3)その丸山城は、高尾城防衛の要であり、侍大将級の、家名のある将に任せるのは自然である。

 

4)その諱「広隆」には、黒川家、正岡家、河野家の通字が一文字もない。

→では「広隆」とは?

小早川への降伏の際、臣従の証として、小早川家の偏諱「隆」の字を贈与され、黒川家の通字「通」の字を捨てさせられたのであると考える。
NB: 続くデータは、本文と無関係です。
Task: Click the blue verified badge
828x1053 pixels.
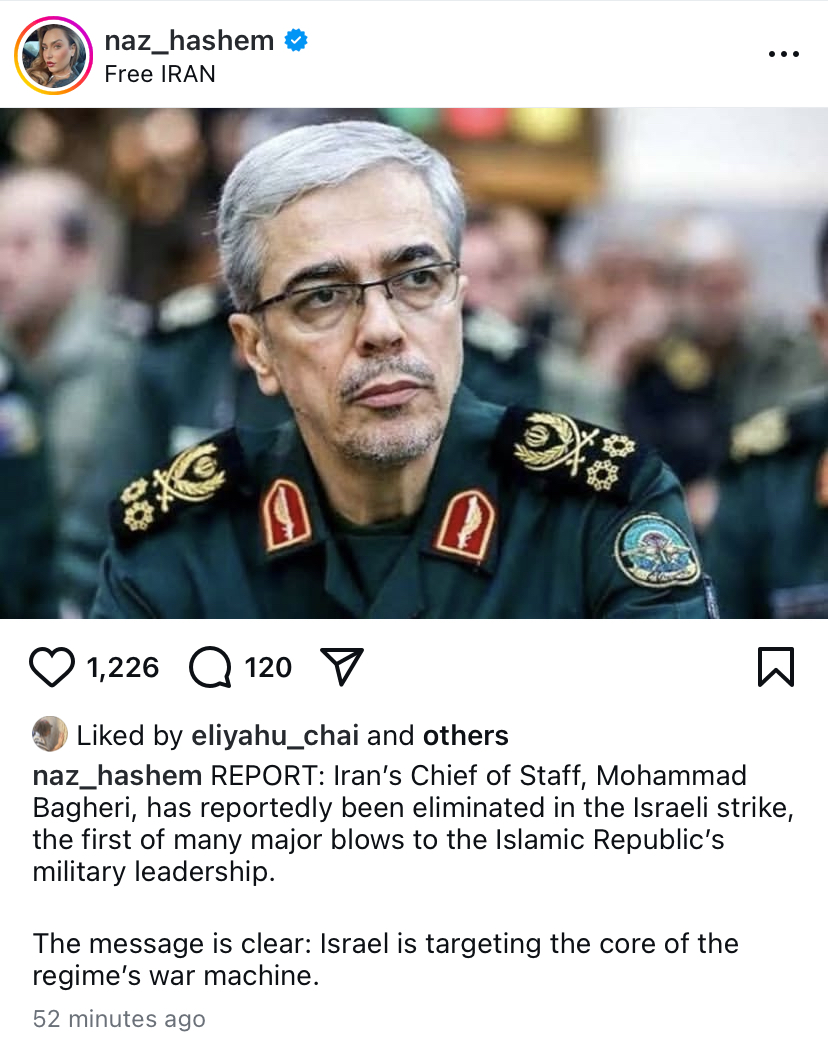Action: [x=296, y=40]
(※真田信幸→信之、また、立花宗茂の改名など不思議なことではない)

 

5)「黒川広隆」の名が明記されているのは毛利家の資料であり、新居・宇摩または西条の資料にはほぼみられない。

→『陰徳太平記』(1695年頃完成)、『吉田物語附尾下巻』(杉岡就房 著)

また、『愛媛県史 近世 上』(1986刊行年)には、黒川通貫が河野通直麾下の将として、小早川軍の九州征伐に天正十四年九月八日に、桑村郡より出陣した旨が記載されている。

なお、『澄水記』には黒川の名も、丸山城の名も出てこない。

 

寄せ手である毛利側にとっては丸山城 黒川の調略成功は、重要なポイントであるのに対し、郷土の文献としては、裏切り者の名を記すことや、敗戦のターニングポイントである丸山城開城といった不都合な事実を記したくないのは当然と思われる。

 

6)周布郡の戸田は黒川広隆とともに降伏し、小早川軍を高尾城後方に先導している。

 

※諱は、明河 赤滝城 黒川家の時に通貫→周敷郡旗頭を継ぐ時に通広→丸山城降伏時に広隆→終戦後に通貫に戻したか。五右衛門は通称。